- AIM OF THE TASK
Every line from the one with "1917x858 pixels." through the end of the entries below must be retyped exactly, and only those lines. The pictures are not part of the copy.

* * * *

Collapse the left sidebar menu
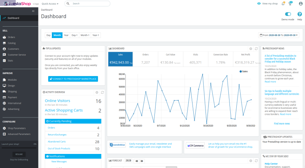This screenshot has height=168, width=305. point(33,11)

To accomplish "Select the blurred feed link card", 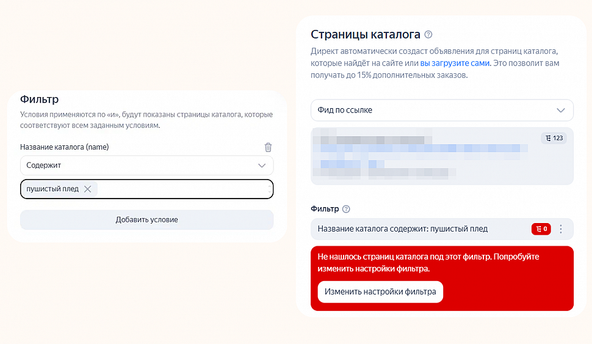I will [442, 156].
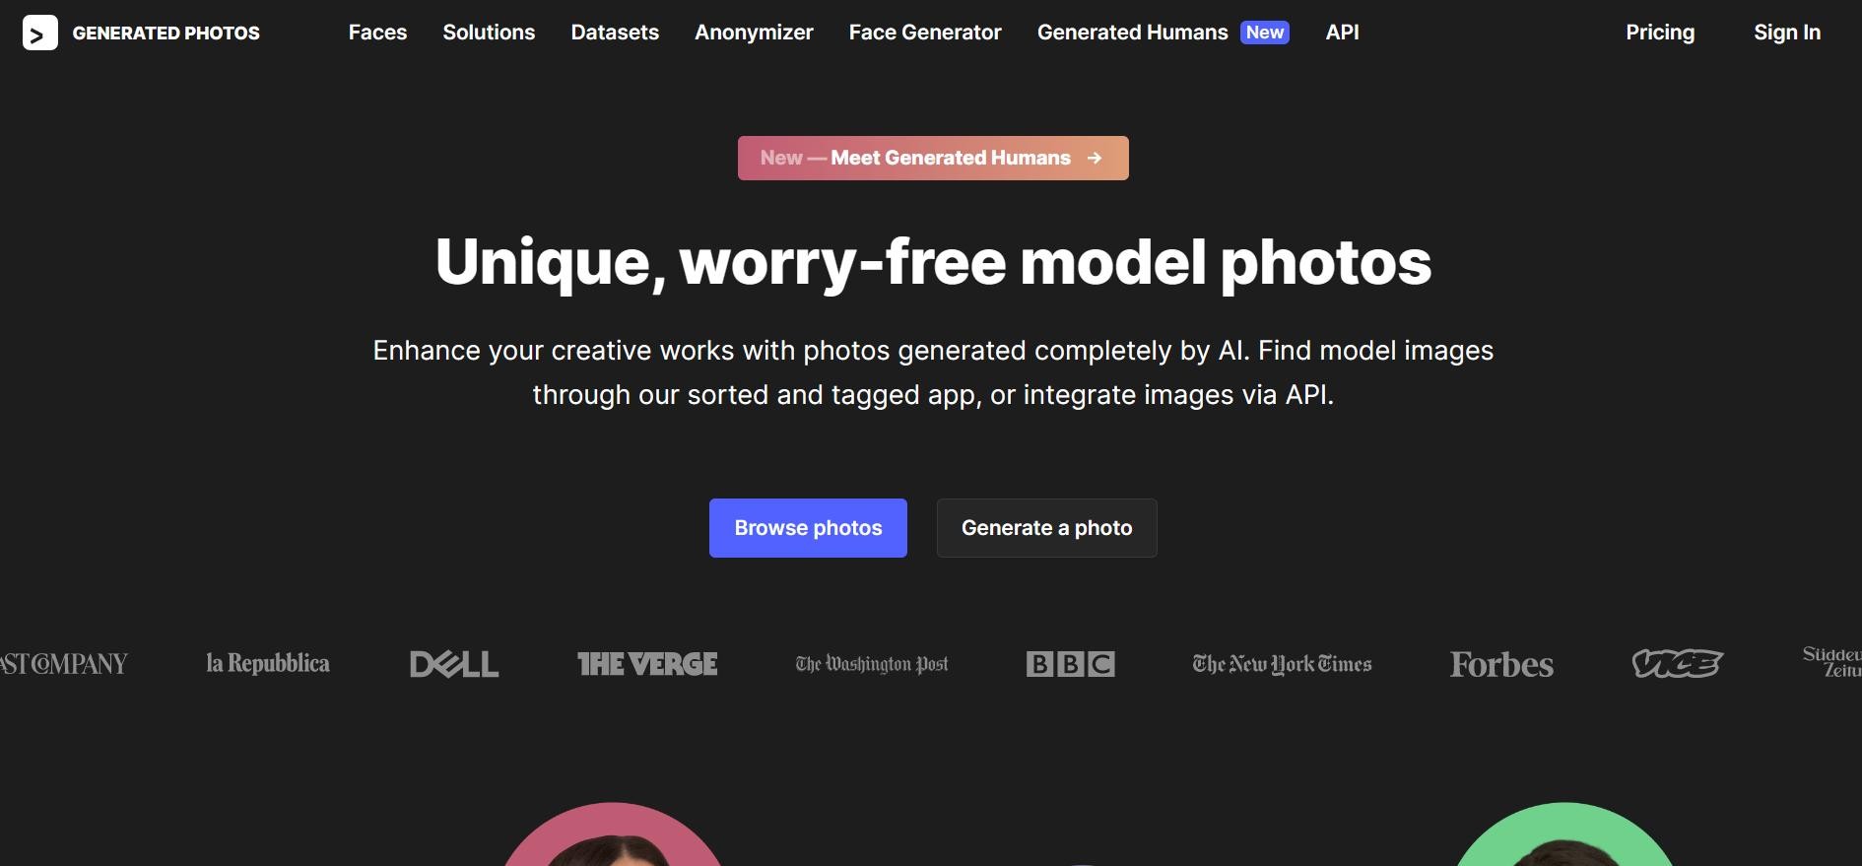Select Generated Humans with New badge
Screen dimensions: 1862x866
coord(1164,33)
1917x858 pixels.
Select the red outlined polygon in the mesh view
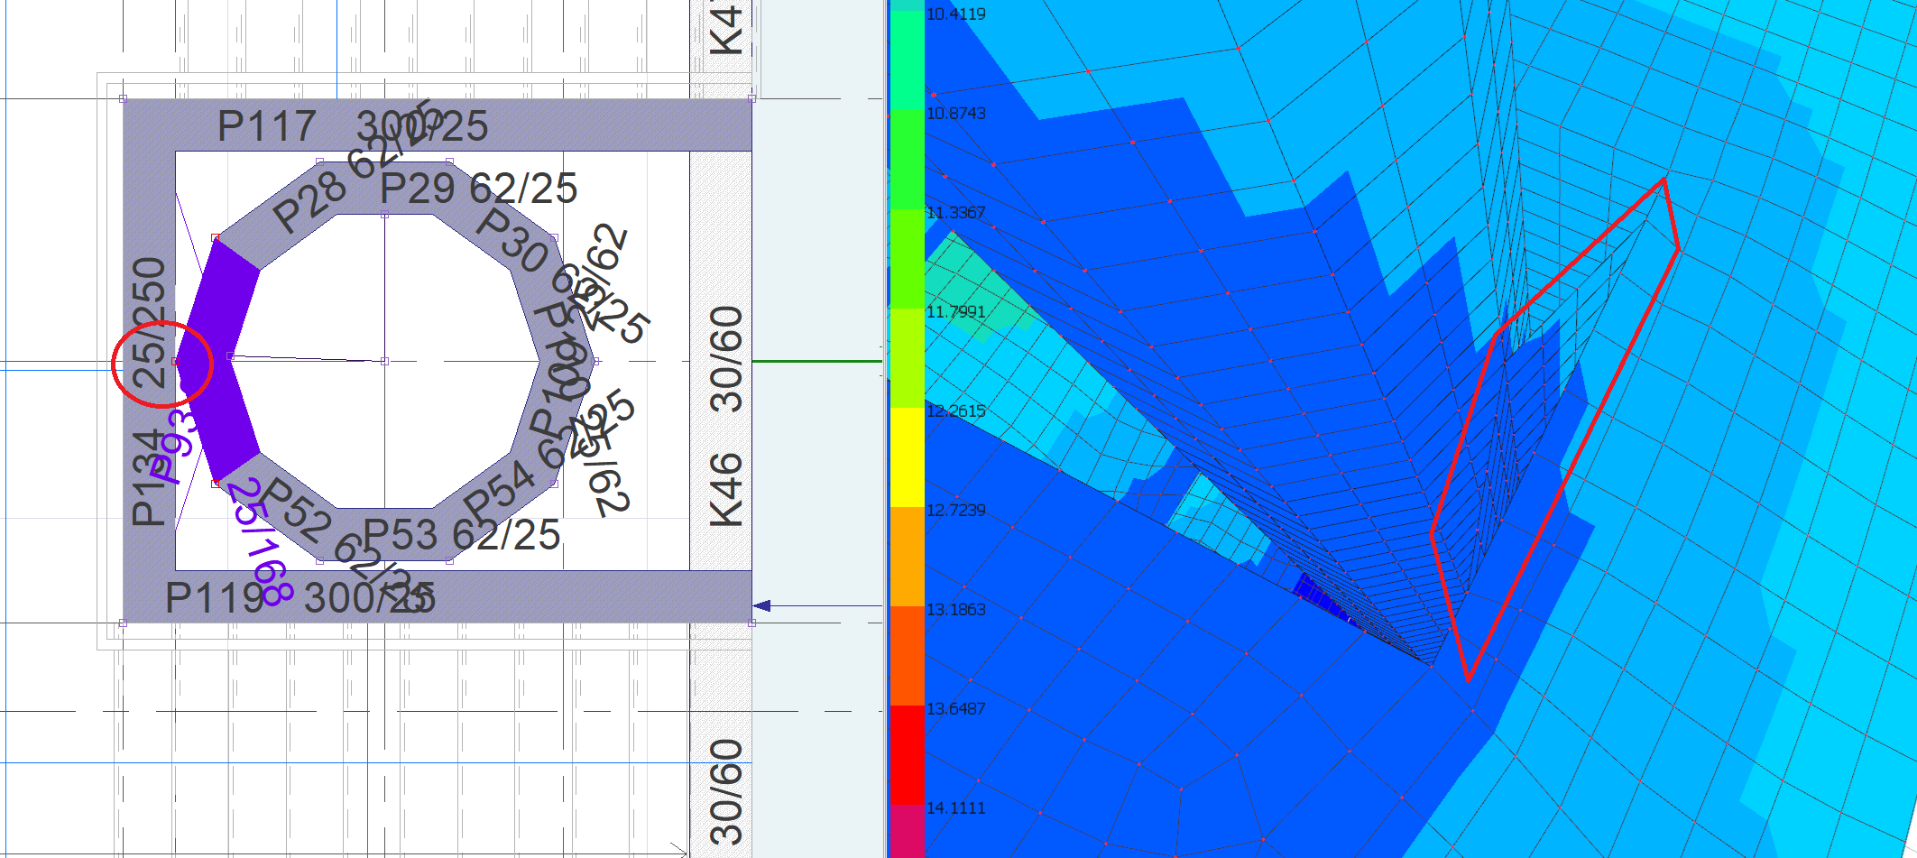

* * * *

- RESPONSE AREA
1917x858 pixels.
Select the red outlined polygon in the mesh view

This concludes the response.